Re: [PATCH] sparse-checkout.txt: new document with sparse-checkout directions

Elijah Newren <newren@xxxxxxxxx> · Tue, 27 Sep 2022 22:38:14 -0700

On Tue, Sep 27, 2022 at 9:36 AM Derrick Stolee <derrickstolee@xxxxxxxxxx> wrote:
>
> On 9/24/2022 8:09 PM, Elijah Newren via GitGitGadget wrote:
> > From: Elijah Newren <newren@xxxxxxxxx>
>
> > +  (Behavior A) Users are _only_ interested in the sparse portion of the repo
> > +
> > +These folks might know there are other things in the repository, but
> > +don't care.  They are uninterested in other parts of the repository, and
> > +only want to know about changes within their area of interest.  Showing
> > +them other results from history (e.g. from diff/log/grep/etc.) is a
> > +usability annoyance, potentially a huge one since other changes in
> > +history may dwarf the changes they are interested in.
>
> This idea of restricting the commit history to the sparse-checkout
> definition (by default, with an escape hatch) seems like the most
> radical of the things we've considered. I think it's interesting to
> consider, but it might be better to think about things like diffstats,
> grepping, and otherwise preventing out-of-cone adjustments by default.
>
> That said, the idea of restricting history is also the simplest to
> describe as a user-visible change.

By "restricting commit history", are you thinking in terms of "git log
-- PATHS" or more like some kind of special --filter to git-clone?

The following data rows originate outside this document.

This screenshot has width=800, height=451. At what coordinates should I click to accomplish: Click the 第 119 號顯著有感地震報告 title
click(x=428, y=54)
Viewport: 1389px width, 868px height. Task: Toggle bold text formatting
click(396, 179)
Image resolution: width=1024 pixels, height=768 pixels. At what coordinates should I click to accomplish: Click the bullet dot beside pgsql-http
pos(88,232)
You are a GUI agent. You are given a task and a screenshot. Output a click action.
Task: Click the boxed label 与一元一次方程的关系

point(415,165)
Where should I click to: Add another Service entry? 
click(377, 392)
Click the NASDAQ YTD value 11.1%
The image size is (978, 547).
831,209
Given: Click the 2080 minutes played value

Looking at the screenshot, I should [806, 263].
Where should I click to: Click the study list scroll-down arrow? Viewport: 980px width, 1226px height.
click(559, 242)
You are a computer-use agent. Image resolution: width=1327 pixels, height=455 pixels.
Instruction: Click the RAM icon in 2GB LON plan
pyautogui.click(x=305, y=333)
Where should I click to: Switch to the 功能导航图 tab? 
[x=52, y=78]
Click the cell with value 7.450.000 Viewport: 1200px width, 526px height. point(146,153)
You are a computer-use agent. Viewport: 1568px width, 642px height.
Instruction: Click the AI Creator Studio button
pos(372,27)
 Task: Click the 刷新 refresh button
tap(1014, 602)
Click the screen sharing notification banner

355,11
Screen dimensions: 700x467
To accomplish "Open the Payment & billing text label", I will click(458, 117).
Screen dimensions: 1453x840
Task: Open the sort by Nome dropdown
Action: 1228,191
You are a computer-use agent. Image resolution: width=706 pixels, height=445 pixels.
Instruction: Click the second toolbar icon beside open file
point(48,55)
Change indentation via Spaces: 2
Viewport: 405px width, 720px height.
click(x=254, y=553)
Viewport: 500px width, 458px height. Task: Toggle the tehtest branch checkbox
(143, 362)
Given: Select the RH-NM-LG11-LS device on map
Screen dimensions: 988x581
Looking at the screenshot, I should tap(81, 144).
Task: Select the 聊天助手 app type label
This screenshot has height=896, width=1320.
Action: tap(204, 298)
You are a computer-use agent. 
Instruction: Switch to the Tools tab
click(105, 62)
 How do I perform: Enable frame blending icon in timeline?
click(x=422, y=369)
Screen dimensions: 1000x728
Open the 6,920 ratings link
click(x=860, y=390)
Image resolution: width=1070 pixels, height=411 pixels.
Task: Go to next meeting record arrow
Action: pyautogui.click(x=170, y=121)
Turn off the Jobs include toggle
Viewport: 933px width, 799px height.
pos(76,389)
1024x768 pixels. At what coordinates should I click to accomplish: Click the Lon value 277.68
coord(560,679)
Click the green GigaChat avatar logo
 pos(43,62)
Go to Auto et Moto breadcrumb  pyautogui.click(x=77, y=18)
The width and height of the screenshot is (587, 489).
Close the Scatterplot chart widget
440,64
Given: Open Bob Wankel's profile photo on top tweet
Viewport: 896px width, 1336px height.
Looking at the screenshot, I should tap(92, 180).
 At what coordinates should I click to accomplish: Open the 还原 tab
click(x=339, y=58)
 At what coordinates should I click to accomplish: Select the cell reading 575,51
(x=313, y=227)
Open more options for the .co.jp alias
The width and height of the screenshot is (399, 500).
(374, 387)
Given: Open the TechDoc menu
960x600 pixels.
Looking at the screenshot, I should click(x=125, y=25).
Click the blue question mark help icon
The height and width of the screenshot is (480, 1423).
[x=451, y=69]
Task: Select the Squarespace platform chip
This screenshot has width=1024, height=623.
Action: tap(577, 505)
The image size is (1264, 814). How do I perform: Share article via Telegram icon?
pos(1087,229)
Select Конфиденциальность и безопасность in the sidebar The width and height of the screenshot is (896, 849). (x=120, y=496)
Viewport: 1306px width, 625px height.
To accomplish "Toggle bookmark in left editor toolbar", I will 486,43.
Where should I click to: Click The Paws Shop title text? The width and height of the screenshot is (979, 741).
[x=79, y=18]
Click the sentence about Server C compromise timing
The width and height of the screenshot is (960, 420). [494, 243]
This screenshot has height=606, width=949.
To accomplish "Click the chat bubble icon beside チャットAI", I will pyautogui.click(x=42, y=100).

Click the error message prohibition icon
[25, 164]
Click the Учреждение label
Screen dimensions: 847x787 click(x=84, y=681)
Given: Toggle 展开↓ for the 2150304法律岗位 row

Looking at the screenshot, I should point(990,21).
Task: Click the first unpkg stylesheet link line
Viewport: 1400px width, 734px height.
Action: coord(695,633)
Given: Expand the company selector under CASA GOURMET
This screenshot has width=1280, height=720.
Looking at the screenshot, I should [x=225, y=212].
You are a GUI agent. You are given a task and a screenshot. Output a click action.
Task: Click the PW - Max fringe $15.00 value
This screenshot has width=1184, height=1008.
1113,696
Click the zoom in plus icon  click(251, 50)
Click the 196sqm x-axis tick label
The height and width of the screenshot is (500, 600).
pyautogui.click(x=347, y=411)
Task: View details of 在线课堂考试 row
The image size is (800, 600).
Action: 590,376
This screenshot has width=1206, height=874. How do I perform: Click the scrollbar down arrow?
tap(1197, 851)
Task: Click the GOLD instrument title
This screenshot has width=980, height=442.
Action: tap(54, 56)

I get the feeling you might be thinking about the latter, whereas I
was assuming users had all commits (and all trees), but log/diff would
restrict output based on relevant paths.

> > +Some of these users also arrive at this usecase from wanting to use
> > +partial clones together with sparse checkouts and do disconnected
> > +development.  Not only do these users generally not care about other
> > +parts of the repository, but consider it a blocker for Git commands to
> > +try to operate on those.  If commands attempt to access paths in history
> > +outside the sparsity specification, then the partial clone will attempt
> > +to download additional blobs on demand, fail, and then fail the user's
> > +command.  (This may be unavoidable in some cases, e.g. when `git merge`
> > +has non-trivial changes to reconcile outside the sparsity path, but we
> > +should limit how often users are forced to connect to the network.)
>
> This idea pairs well with a feature I've been meaning to build:
> 'git sparse-checkout backfill' would download all historical blobs
> within the sparse-checkout definition. This is possible with rev-list,
> but I want to investigate grouping blobs by path and making requests in
> batches, hopefully allowing better deltification and ability to recover
> from network disconnections. That makes this idea of "staying within
> your sparse-checkout means no missing object downloads" even more likely.

This sounds awesome.

> > +  (Behavior B) Users want a sparse working tree, but are working in a larger whole
> > +
> > +Stolee described this usecase this way[11]:
> > +
> > +"I'm also focused on users that know that they are a part of a larger
> > +whole. They know they are operating on a large repository but focus on
> > +what they need to contribute their part. I expect multiple "roles" to
> > +use very different, almost disjoint parts of the codebase. Some other
> > +"architect" users operate across the entire tree or hop between different
> > +sections of the codebase as necessary. In this situation, I'm wary of
> > +scoping too many features to the sparse-checkout definition, especially
> > +"git log," as it can be too confusing to have their view of the codebase
> > +depend on your "point of view."
>
> Thanks for including this.

I was actually worried this usecase was decreasing in priority for
you.  More on that later...

> > +People might also end up wanting behavior B due to complex inter-project
> > +dependencies.  The initial attempts to use sparse-checkouts usually
> > +involve the directories you are directly interested in plus what those
> > +directories depend upon within your repository.  But there's a monkey
> > +wrench here: if you have integration tests, they invert the hierarchy:
> > +to run integration tests, you need not only what you are interested in
> > +and its dependencies, you also need everything that depends upon what
> > +you are interested in or that depends upon one of your
> > +dependencies...AND you need all the dependencies of that expanded group.
> > +That can easily change your sparse-checkout into a nearly dense one.
>
> In my experience, the downstream dependencies are checked via builds in
> the cloud, though that doesn't help if they are source dependencies and
> you make a breaking change to an API interface. This kind of problem is
> absolutely one of system architecture and I don't know what Git can do
> other than to acknowledge it and recommend good patterns.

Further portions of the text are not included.